→ **文章**
__________
并发

一、POSIX Threads

thread.h，简化的线程 API。线程：共享内存的执行流。POSIX 提供了线程库标准，Linux(pthreads) 和 Windwos(API) 都有实现

#include <stdlib.h>
#include <stdio.h>
#include <string.h>
#include <stdatomic.h>
#include <assert.h>
#include <unistd.h>
#include <pthread.h>

#define NTHREAD 64
enum {
    T_FREE = 0, T_LIVE, T_DEAD,
};

struct thread {
    int id, status;
    pthread_t thread;

    void (*entry)(int);
};

struct thread tpool[NTHREAD], *tptr = tpool;

void *wrapper(void *arg) { // pthreads 线程接受一个 void * 类型的参数，且必须返回一个 void *。我们用 wrapper function 的方法解决这个问题：所有的线程的实际入口都是名为 wrapper 的函数，它会在内部调用线程的 entry 函数
  struct thread *thread = (struct thread *) arg;
  thread->entry(thread->id);
  return NULL;
}

/**
 * 创建一个入口函数是 fn 的线程，并立即开始执行
 * void fn(int tid) { ... } 参数 tid 从 1 开始编号
 */
void create(void *fn) {
  assert(tptr - tpool < NTHREAD);
  *tptr = (struct thread) {
    .id = tptr - tpool + 1,
    .status = T_LIVE,
    .entry = fn,
  };
  pthread_create(&(tptr->thread), NULL, wrapper, tptr);
  ++tptr;
}

void join() { // 等待所有运行线程的返回
  for (int i = 0; i < NTHREAD; i++) {
    struct thread *t = &tpool[i];
    if (t->status == T_LIVE) {
      pthread_join(t->thread, NULL);
      t->status = T_DEAD;
    }
  }
}

__attribute__((destructor)) void cleanup() {
  join();
}

View Code

使用 thread.h，gcc -ggdb -Wall main.c -o main && main

#include "thread.h"
__________
→ **练习任务 1**
请把清单里从含有"Where should I click to: Click the preview"的那一行起、一直到清单末尾的所有行一字不差地打印出来。

已保存的条目
__________
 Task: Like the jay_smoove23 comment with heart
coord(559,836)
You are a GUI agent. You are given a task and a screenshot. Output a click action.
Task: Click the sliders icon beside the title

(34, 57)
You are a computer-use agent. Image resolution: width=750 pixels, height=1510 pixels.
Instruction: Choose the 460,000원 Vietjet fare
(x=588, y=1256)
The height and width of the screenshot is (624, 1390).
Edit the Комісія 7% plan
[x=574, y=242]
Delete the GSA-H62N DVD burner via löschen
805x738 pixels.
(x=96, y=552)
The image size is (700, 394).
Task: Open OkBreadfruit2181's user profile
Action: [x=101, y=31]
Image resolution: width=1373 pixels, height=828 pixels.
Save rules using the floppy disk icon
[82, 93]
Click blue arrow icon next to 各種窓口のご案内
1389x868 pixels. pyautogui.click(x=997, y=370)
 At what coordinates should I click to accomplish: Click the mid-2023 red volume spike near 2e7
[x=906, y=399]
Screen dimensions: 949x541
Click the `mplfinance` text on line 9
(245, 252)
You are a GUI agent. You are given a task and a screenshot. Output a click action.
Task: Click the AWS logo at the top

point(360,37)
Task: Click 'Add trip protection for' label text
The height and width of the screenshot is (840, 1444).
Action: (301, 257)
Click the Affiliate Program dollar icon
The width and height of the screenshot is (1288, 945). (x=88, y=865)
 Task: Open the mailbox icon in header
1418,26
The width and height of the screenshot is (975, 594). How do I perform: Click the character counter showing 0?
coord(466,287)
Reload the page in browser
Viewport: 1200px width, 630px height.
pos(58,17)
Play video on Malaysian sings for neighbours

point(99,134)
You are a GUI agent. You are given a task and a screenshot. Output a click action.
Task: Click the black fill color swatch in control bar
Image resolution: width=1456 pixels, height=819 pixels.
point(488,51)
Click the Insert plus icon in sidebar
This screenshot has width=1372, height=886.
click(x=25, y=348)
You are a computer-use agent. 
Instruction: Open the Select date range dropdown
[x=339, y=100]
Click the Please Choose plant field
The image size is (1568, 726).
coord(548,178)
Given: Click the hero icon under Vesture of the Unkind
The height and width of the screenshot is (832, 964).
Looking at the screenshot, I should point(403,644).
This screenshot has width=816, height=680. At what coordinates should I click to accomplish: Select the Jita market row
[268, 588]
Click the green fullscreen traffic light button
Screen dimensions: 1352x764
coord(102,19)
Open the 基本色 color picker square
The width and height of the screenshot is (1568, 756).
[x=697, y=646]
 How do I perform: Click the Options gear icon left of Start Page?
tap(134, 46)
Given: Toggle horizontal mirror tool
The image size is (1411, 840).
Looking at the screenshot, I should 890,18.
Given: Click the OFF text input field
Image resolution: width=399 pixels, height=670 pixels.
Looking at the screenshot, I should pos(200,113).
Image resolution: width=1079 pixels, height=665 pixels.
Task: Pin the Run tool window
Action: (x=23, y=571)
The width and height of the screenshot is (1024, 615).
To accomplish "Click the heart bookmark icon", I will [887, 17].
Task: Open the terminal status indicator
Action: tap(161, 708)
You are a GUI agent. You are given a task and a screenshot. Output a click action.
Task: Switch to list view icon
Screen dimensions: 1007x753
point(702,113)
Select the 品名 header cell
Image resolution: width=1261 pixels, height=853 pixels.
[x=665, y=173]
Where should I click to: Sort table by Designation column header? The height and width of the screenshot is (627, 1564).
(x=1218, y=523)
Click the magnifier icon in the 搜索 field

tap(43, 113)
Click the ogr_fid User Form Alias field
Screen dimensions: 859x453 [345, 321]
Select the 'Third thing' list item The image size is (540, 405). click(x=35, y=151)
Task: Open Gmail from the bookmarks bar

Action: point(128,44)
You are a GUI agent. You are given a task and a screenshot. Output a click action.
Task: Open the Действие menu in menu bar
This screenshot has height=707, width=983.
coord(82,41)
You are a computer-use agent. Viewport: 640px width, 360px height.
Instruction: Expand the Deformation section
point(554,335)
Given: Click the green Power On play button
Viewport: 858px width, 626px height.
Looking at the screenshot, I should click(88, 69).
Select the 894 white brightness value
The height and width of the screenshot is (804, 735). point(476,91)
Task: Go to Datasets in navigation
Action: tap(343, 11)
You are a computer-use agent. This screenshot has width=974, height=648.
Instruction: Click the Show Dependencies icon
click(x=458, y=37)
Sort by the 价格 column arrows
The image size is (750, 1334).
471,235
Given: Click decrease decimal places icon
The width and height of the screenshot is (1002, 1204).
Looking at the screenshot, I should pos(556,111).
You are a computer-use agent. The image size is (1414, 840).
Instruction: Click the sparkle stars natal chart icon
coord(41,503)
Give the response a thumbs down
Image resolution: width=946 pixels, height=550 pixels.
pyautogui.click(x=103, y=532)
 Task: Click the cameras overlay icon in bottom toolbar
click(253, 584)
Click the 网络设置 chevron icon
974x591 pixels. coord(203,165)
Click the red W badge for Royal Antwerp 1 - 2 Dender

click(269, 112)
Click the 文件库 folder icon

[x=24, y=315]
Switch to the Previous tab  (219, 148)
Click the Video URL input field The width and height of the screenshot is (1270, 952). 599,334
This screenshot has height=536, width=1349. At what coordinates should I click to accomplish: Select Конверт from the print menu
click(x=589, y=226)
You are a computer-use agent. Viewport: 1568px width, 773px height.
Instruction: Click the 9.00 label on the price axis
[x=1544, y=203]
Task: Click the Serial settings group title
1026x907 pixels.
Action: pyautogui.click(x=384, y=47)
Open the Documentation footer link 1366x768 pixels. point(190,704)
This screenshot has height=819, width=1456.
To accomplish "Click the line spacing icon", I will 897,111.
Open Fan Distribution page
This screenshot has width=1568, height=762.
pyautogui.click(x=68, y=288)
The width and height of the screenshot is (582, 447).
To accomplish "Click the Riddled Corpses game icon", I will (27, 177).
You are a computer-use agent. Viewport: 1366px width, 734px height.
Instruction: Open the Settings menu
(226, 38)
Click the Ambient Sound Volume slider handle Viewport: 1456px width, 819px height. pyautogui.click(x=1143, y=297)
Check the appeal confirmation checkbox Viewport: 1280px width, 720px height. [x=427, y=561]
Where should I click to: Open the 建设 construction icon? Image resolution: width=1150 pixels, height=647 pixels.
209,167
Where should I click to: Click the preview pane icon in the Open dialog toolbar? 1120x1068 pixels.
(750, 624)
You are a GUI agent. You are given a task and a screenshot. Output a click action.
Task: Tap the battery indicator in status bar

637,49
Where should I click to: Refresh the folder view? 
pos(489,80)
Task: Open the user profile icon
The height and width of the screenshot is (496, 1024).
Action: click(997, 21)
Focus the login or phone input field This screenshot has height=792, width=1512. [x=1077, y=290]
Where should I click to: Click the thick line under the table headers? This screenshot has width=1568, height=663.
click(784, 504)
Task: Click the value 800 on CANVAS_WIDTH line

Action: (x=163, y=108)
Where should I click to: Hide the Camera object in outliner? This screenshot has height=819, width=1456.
__________
→ **练习任务 2**
接着这篇讲 POSIX 线程并发的文章结束的地方往下续写。

→ **最终结果 1**
Where should I click to: Click the preview pane icon in the Open dialog toolbar? 1120x1068 pixels.
(750, 624)
You are a GUI agent. You are given a task and a screenshot. Output a click action.
Task: Tap the battery indicator in status bar

637,49
Where should I click to: Refresh the folder view? 
pos(489,80)
Task: Open the user profile icon
The height and width of the screenshot is (496, 1024).
Action: click(997, 21)
Focus the login or phone input field This screenshot has height=792, width=1512. [x=1077, y=290]
Where should I click to: Click the thick line under the table headers? This screenshot has width=1568, height=663.
click(784, 504)
Task: Click the value 800 on CANVAS_WIDTH line

Action: (x=163, y=108)
Where should I click to: Hide the Camera object in outliner? This screenshot has height=819, width=1456.

→ **最终结果 2**
void Ta() { while (1) { printf("a"); } }
void Tb() { while (1) { printf("b"); } }
void Thello(int id) { while (1) { printf("%c", "_ABCDEFGHIJKLMNOPQRSTUVWXYZ"[id]); } }

int main() {
  for (int i = 0; i < 10; i++) { create(Thello); }
  create(Ta);
  create(Tb);
}

View Code

证实线程共享内存且有独立的堆栈

#include "thread.h"

int x; // 线程共享内存，每个线程都可以修改 x

void Thello(int id) {
  // int x; // 线程有独立的堆栈，每个线程都有自己的 x
  x++;
  printf("%d-%d\n", id, x);
}

int main() { for (int i = 0; i < 10; i++) { create(Thello); }}

View Code

用代码大概确定线程堆栈大小，结果排序：a.out | sort -nk 3。用 ulimit -a 可直接看到默认 stack size (kbytes, -s) 8192

#include <stdint.h>
#include "thread.h"

void *volatile low[4]; // void volatile *low[4]; ?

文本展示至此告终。